Ready to Pitch? Your Free Query Letter Checklist
You’ve heard this from us before, and here it is again: submitting your writing for publication is like applying for a new job, and we don’t just mean you have to “put your best foot forward.”
We mean it literally: journals, literary agents, and publishers all want to know your w̶o̶r̶k̶ writing history, in particular the most pertinent and noteworthy parts. They also want to feel as though they are the only people you want to w̶o̶r̶k̶ ̶f̶o̶r̶ publish with, even if they’re your twentieth choice.
In other words, your query letter is very similar to a cover letter, in which you must ingratiate yourself to the reader, specify why you want to work with them and no one else (regardless of how many queries you’ve sent out), and cherry pick the experience, accolades, or details of your writing that will most speak to them. All this and you must fit it into 300 words tops.
It might not sound like fun, but we love this part! And we’re here to help you succeed .
Target your audience. Do not send copies of your query letter to anyone you come across. As with any successful pairing, your future agent, publisher, or next magazine feature will be one you share similar interests, inquiries, and/or genres with. What have they published/what kind of writers have they worked with in the past? Use this information to gauge whether you will be a good match.
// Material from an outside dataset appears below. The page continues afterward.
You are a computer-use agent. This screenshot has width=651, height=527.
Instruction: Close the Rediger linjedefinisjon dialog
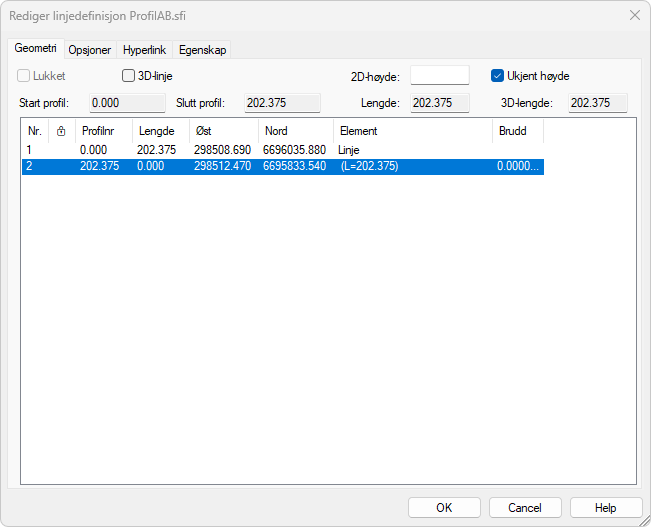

Do your research. When you’ve shortlisted five recipients likely to be interested, it’s time to deepen your research. If it’s a journal or contest, order a copy or read some of the winning stories on their website. Is your work up to their standards? If you’re researching literary agents, what is their name? What genres of books do they love to work with, and what are their special, personal interests? If it’s a publisher, do they accept queries directly from authors not represented by an agent? What, exactly, are their submission guidelines?
Be realistic. If you are a first-time author who has never so much as published a short story or poem before, do not start your search for a publisher with Random House, Harper Collins, or any of the other big-name houses—unless you have a significant public following (let’s say 100,000 followers). If these are what you aspire to, start submitting small works for publication to reputable journals and magazines a.s.a.p.; seek an agent; or publish your first book with a smaller press and build your audience and desirability from there.
Address your reader by name. No “To whom it may concern” here, please! Your research should supply you with the full name of the agent, acquisitions editor, or managing editor you are writing to. Use it!
Hook your reader. Whomever you’re addressing needs to want to read your letter in full. Everything depends on the hook—whether they are pulled in by interest or think “Who cares,” and move on. It takes only a few seconds. If you have a personal connection to the agent or a friend or colleague in common, make it known. Otherwise, start with the moment everything changes for your protagonist, e.g.:
o Life is solitary for Harry until an owl brings an invitation that changes everything. In a moment he finds that the world beyond his aunt and uncle’s cul-de-sac involves rather more magic than he could have hoped possible. Though it takes a hairy giant named Hagrid to help him escape from his life as the orphan kept under the stairs, he soon finds a family of sorts has been waiting for him at Hogwarts School of Witchcraft and Wizardry.
Relate your work to their personal interests. If your agent of choice loves gothic novels and the Deep South and you’ve written a gothic novel set in the Deep South, you’re damn right you’re gonna state that right away! If it’s easy to embed within the hook, place it there. If it’s a finer point then mention it immediately after, e.g.:
o I was excited to learn about your passion for strong feminist characters, both historical and fictional, since my novel is an exploration of a deep and ever-more-complicated female friendship between two girls growing up entrenched in the patriarchal social fabric of post-war Naples.
State your title. Establish the title early on so that it will remain in the reader’s mind throughout.
Establish the main plot. What is the protagonist’s goal? What obstacles are in the way of his or her goals? What will happen if she doesn’t accomplish them? Establish the conflict and high stakes in this mini-synopsis.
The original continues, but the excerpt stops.